TLR8 is a pattern recognition receptor (PRR) mainly located in the endosome. Together with TLR7, it and recognizes single-stranded (ss)RNA structures and small synthetic molecules, such as R848, an imidazoquinolone with antiviral activity [2-3].
R848 induces the activation of NF-κB in HEK293 cells transfected with human TLR8 but not in HEK293 cells expressing murine TLR8, suggesting a species specificity .
TLR8 agonists are currently been tested as vaccine adjuvants and immunomodulatory therapeutics .
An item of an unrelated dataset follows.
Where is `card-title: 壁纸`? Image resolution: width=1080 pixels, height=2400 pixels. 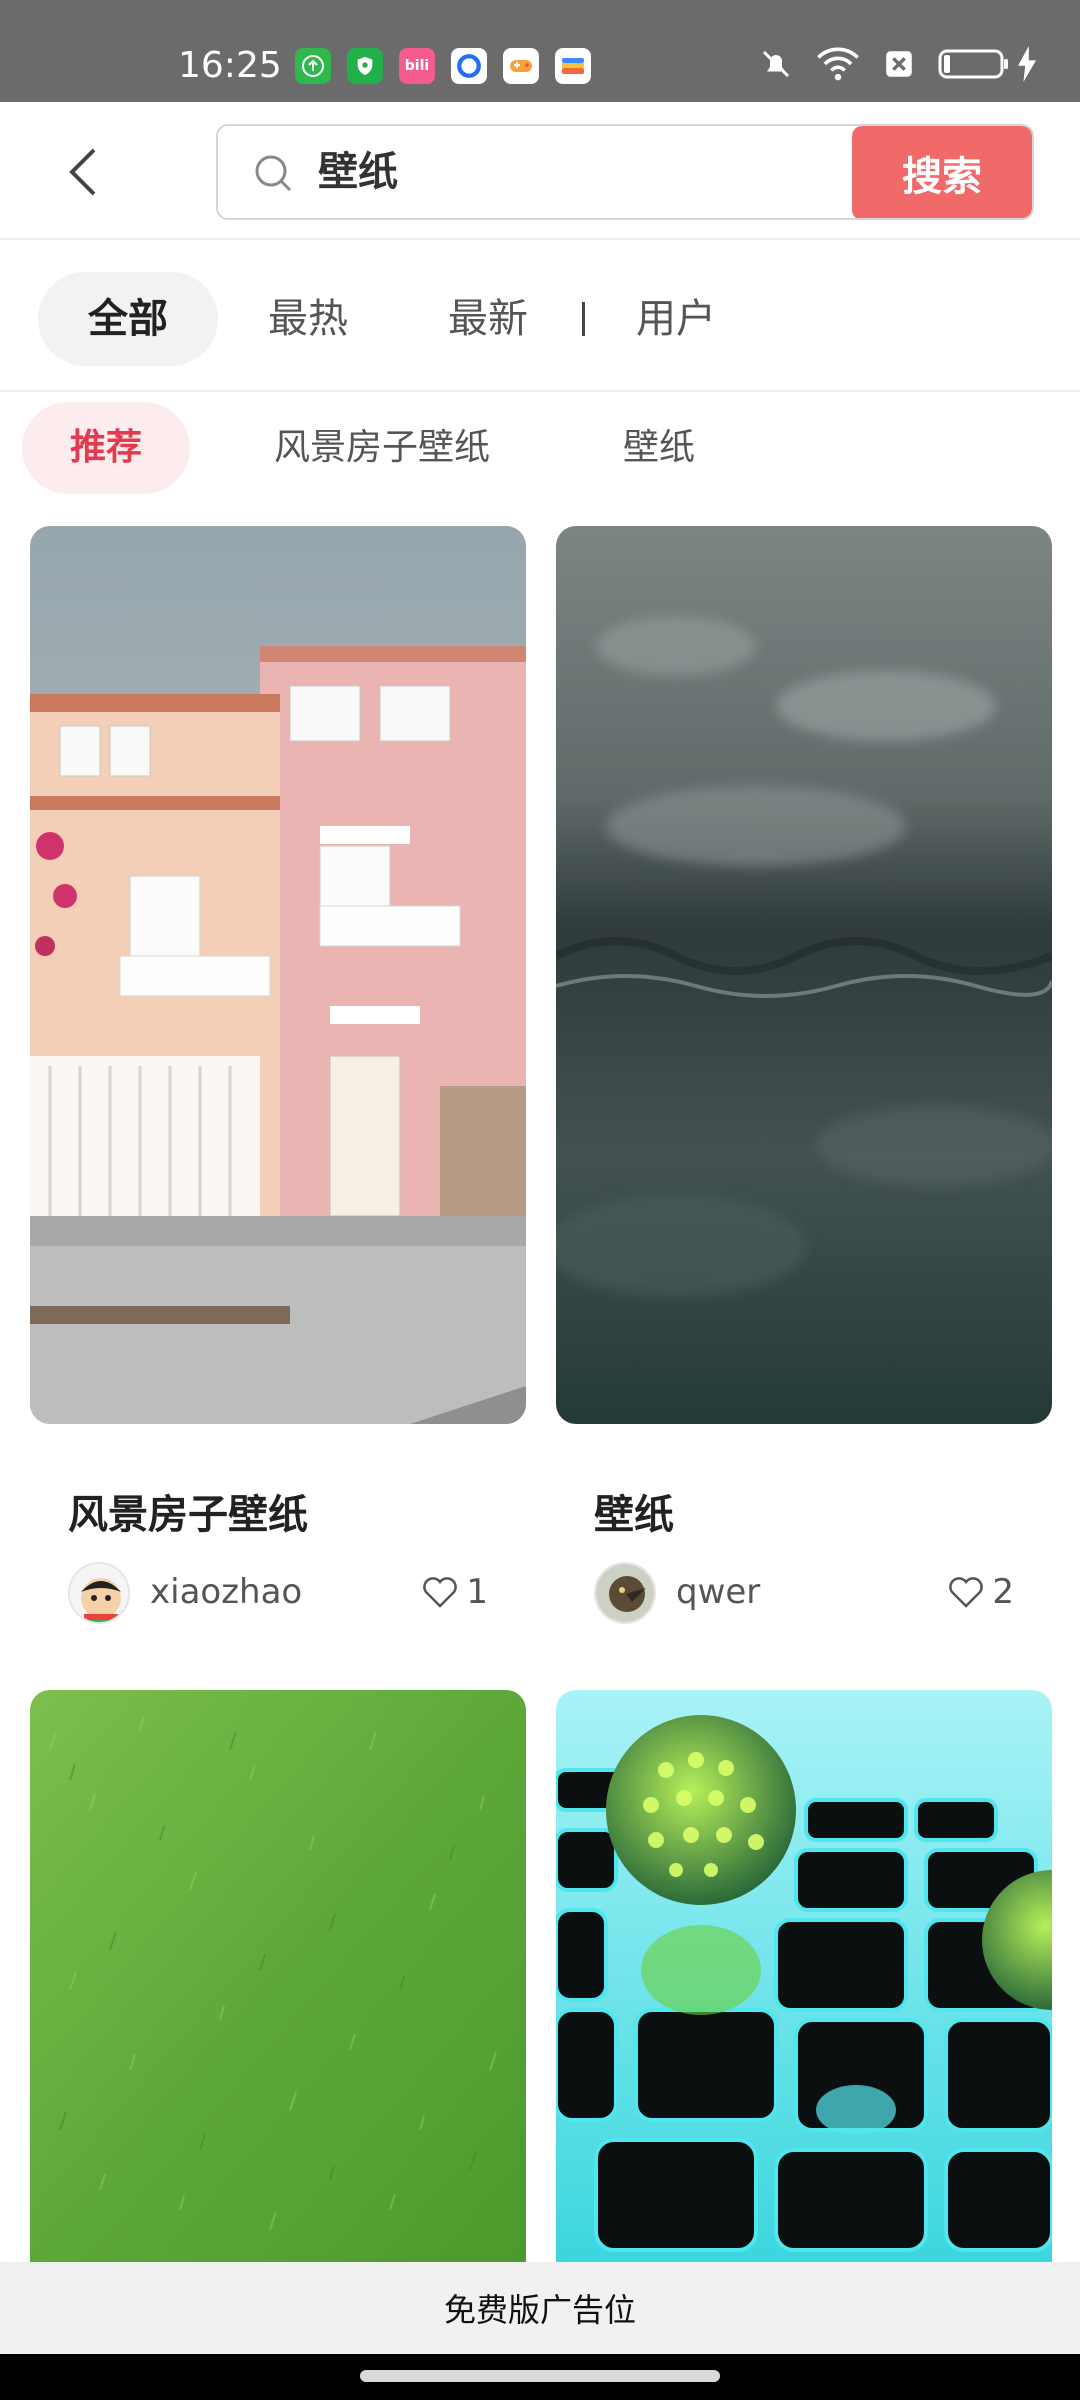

1. Chuang TH. and RJ. Ulevitch, 2000. Cloning and characterization of a sub-family of human toll-like receptors: hTLR7, hTLR8 and hTLR9. Eur Cytokine Netw, 11(3):372-8.
2. Jurk M. et al., 2002. Human TLR7 or TLR8 independently confer responsiveness to the antiviral compound R-848. Nat Immunol, 3(6):499.
3. Heil F. et al., 2004. Species-specific recognition of single-stranded RNA via toll-like receptor 7 and 8. Science. 303(5663):1526-9.
4. Georg P. & Sander L.E., 2019. Innate sensors that regulate vaccine responses. Curr. Op. Immunol. 59:31.